(2024-01-14) Tufekci A Strongman President These Voters Crave It

Zeynep Tufekci: A Strongman President? These Voters Crave It. For her and many others, she said, his most important quality was strength: He had the fortitude to keep the country safe, avoid new wars and ensure the economy hummed along... Sharp readily conceded that not everything Donald Trump said was great, but she saw that as part of the right personality to be president. “You gotta be a little crazy, maybe, to make sure other countries respect and fear us,” she said

Many people may be driven by fear of him because he’ll do what he says he’s going to do, and he’s not afraid to talk about it.

I first began attending Trump rallies eight years ago,

Rather than the bumbling celebrity I expected, I encountered a politician laying the groundwork for a powerful political realignment around subjects too readily brushed aside by the bipartisan establishment (elite) in Washington, such as the loss of manufacturing in the United States; those left behind by globalization and trade, especially trade with China; the legacy of the Iraq war and U.S. involvement in foreign wars in general; and, of course, immigration.

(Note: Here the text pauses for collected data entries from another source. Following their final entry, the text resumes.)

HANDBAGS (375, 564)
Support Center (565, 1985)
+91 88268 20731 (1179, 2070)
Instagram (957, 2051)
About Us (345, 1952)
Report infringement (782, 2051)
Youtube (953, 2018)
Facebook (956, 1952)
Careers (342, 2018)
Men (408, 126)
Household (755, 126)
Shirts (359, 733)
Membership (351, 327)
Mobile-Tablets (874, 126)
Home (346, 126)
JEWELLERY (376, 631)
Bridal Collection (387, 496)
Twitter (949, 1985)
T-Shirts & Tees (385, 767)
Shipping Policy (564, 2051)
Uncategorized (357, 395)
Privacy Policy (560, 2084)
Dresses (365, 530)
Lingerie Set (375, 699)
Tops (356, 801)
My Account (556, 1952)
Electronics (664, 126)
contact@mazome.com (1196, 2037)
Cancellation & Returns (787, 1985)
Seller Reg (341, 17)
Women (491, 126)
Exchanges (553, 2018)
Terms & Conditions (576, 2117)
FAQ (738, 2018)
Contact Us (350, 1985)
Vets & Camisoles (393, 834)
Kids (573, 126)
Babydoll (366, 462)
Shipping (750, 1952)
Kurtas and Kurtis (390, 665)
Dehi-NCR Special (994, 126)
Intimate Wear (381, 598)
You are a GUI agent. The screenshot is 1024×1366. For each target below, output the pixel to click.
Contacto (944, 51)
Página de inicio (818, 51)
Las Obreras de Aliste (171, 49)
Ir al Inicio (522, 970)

The authoritarian label has been attached to Trump by critics for years, especially after he sought to overturn the 2020 election results

I have studied and written about authoritarianism for years, and I think it’s important to pay attention to the views and motivations of voters who support authoritarian politicians

Around the world, these politicians are not just getting elected democratically; they are often retaining enough popular support after a term — or two or three — to get re-elected

Authoritarian leaders project qualities that many voters — not just Trump voters — admire: strength, a sense of control, even an ends-justify-the-means leadership style.

What I heard from voters drawn to Trump was that he had a special strength in making the economy work better for them than Biden has, and that he was a tough, “don’t mess with me” absolutist, which they see as helping to prevent new wars.

Debbie Finch leaped to her feet when Trump walked into the arena, and like many around us, she started filming. Finch defies stereotypes of Trump supporters: She’s Black and is concerned with racism, which she says greatly affects her life and that of her children. She doesn’t deny there are racists among Trump’s supporters, but as far as she’s concerned, that goes for Democrats, too. She told me she supports Trump because the economy was better under him

Projecting strength and being seen as authentic are common themes among other leaders whom political scientists would call “competitive authoritarians.” In their regimes, many of the basic tenets of liberal democracy are violated, but elections, largely free of widespread fraud, are regularly held. Many political scientists place Narendra Modi of India (his party recently won major victories in state elections, and a third term is possible), Recep Tayyip Erdogan of Turkey (on his third term as president, after three stints as prime minister) and Viktor Orban of Hungary (in his fourth consecutive term) in this category.

In Iowa, Trump praised Orban himself before telling a cheering crowd: “For four straight years, I kept America safe. I kept Israel safe. I kept Ukraine safe, and I kept the entire world safe.”

Charisma is an underrated aspect of political success — and it’s not necessarily a function of political viewpoint. Bill Clinton and Barack Obama oozed it, for example, and so does Trump.

Charisma is so central to politics that Max Weber, a founder of sociology, included charismatic authority (along with legal authority, as in republics and democracies; and traditional authority, as in feudalism or monarchy) as one of three types of power people see as legitimate.

Some Trump supporters told me that whatever happened was carried out by a fringe faction that did not represent Trump’s base.

I pressed many Trump supporters about the events around Jan. 6, 2021, at the Capitol. I didn’t encounter a single outright supporter of what happened, but many people explained the events away

Cheryl Sharp, too, told me that she doesn’t worry about all the talk of Trump being a dictator. For her, biased mainstream media is misrepresenting him. “He was making the point that he’d use executive orders on Day 1, like the others do — executive orders bypass Congress, but that’s how it’s done these days,” she said. “He was being sarcastic, not saying he’d be a real dictator.”

It’s easy to see why Trump’s political message can override concerns about the process of democracy for many. What’s a bit of due process overstepped here, a trampled emoluments clause there, when all politicians are believed to be corrupt and fractured information sources pump very different messages about reality?